Anche quest'anno, sono stati assegnati i David di Donatello. I candidati, però, erano tutti collegati da casa a causa dell'emergenza Coronavirus che sta affliggendo l'Italia. Durante la serata, le parole di speranza di Sergio Mattarella, che ha assicurato che le istituzioni saranno vicine a chi lavora nel cinema. Tra i volti noti che gli spettatori hanno avuto modo di vedere, c'è anche Roberto Benigni. Frizzante come sempre, l'attore è riuscito a mettere in piedi uno show anche via webcam, con battute e riflessioni sul periodo delicato che stiamo vivendo.

Benigni e la categoria più colpita dal Coronavirus

Roberto Benigni era candidato al David di Donatello 2020 come miglior attore non protagonista per il film Pinocchio. Il premio è andato a Luigi Lo Cascio per il film Il traditore. Benigni, pur non riuscendo a portare a casa la statuetta, ha regalato un sorriso agli spettatori. L'attore ha ironizzato:

"Carlo, che felicità sentirti. Felice di partecipare a questo Covid Di Donatello, ehm David di Donatello. Io sono la categoria più colpita perché tocco, bacio, abbraccio. Provo proprio insofferenza per non poterlo fare. Sono contento di essere qua. Con il papillon, vestito bene. Ringrazio Mattarella per il suo discorso. Se ci chiudono le porte della realtà, possiamo andare avanti, ma se ci chiudono le porte del sogno, abbiamo solo quello a consolarci e non si può più andare avanti".

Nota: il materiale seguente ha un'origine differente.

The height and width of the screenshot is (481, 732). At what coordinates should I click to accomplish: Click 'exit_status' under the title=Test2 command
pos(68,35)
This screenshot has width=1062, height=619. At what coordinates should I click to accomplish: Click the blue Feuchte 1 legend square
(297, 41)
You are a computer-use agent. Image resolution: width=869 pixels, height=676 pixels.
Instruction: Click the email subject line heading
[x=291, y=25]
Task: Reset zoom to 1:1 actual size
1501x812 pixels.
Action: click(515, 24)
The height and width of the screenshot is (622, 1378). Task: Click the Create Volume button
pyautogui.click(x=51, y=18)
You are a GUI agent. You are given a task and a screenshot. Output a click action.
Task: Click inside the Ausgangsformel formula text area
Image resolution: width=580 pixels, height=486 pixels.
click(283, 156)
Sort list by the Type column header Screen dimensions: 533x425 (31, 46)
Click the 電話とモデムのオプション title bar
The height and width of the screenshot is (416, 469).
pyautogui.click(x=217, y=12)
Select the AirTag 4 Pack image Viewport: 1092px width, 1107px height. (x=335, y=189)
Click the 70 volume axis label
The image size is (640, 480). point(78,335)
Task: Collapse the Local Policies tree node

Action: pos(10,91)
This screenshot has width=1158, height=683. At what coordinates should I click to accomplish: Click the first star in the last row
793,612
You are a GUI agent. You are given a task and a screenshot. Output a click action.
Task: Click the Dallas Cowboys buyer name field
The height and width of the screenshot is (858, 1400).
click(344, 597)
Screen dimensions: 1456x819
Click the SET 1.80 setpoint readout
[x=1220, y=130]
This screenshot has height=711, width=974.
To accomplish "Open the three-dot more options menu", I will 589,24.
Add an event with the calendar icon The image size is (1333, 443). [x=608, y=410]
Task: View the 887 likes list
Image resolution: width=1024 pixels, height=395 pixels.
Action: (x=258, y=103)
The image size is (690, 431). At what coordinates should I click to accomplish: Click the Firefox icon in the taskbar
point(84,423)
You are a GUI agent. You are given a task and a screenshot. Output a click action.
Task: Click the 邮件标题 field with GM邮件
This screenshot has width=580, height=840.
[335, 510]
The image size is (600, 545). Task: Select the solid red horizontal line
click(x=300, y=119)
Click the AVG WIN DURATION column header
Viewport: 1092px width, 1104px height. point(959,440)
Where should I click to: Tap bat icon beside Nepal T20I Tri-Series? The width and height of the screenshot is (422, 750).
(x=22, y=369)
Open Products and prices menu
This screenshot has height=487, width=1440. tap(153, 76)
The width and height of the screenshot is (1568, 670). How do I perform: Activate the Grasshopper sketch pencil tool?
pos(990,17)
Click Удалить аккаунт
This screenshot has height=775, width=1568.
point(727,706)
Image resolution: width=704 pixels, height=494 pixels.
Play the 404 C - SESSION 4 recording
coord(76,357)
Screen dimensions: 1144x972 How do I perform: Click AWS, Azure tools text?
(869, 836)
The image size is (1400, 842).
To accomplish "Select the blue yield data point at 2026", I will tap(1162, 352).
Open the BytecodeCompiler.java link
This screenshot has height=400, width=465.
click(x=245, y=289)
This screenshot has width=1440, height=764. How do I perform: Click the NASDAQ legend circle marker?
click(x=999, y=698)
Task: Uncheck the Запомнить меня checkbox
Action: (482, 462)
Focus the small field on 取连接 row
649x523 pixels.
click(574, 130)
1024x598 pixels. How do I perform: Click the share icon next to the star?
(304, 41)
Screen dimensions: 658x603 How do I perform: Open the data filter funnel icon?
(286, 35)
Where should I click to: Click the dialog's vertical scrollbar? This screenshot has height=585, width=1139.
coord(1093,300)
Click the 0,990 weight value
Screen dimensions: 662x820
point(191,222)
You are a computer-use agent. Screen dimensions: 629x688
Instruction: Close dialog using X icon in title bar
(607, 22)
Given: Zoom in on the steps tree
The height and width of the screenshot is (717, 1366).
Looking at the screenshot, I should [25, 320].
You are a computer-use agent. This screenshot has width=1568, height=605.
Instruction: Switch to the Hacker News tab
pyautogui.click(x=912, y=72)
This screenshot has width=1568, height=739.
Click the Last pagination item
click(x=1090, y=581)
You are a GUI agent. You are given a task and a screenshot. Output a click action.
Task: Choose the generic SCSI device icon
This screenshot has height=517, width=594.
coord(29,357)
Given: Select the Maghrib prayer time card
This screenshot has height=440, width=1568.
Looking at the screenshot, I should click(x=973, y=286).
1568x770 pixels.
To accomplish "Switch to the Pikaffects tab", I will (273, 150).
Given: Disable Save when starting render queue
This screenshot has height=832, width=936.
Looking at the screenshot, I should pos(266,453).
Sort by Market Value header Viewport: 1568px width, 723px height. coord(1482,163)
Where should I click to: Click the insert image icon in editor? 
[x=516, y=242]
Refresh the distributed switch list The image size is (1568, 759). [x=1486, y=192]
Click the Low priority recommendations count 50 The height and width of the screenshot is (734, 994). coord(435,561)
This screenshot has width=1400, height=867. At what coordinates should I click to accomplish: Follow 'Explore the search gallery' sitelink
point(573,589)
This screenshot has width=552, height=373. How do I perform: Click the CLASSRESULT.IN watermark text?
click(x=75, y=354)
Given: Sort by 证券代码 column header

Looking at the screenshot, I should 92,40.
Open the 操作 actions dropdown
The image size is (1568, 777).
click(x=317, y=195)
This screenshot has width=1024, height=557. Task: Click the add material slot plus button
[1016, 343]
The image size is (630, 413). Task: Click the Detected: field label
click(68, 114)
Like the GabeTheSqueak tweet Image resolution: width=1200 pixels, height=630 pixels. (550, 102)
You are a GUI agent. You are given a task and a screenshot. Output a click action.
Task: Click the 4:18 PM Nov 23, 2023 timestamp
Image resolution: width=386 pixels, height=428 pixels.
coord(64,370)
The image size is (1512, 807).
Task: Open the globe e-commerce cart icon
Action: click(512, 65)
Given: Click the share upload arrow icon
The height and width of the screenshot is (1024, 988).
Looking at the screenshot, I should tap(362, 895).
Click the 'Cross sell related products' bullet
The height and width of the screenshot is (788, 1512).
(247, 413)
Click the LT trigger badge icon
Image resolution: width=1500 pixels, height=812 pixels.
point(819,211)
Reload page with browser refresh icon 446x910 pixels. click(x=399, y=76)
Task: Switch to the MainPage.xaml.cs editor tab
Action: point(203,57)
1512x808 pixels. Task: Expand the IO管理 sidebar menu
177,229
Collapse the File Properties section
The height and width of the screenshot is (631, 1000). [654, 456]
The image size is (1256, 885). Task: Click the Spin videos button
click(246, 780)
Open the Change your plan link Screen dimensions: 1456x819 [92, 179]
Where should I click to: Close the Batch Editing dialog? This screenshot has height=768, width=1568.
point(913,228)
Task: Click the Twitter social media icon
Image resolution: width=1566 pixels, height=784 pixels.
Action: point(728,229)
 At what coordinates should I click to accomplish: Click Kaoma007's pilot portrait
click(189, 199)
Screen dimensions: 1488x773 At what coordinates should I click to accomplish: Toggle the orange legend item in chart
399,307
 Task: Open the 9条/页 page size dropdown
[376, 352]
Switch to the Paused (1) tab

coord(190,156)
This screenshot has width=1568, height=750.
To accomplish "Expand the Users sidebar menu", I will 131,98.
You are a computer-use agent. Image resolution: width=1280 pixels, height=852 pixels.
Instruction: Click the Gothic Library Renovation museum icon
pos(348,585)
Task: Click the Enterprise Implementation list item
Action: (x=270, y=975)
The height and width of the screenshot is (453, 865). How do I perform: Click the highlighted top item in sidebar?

I premi vinti dal film Pinocchio

Anche Pinocchio ha portato a casa più di una statuetta. A essere premiati, soprattutto coloro che hanno dato un enorme contributo alla realizzazione del film, seppure dietro le quinte. Il film ha vinto il premio come miglior scenografia, miglior costumista, miglior truccatore, miglior acconciatore e migliori effetti speciali. Insomma, un riscontro che denota la cura con la quale il film è stato realizzato.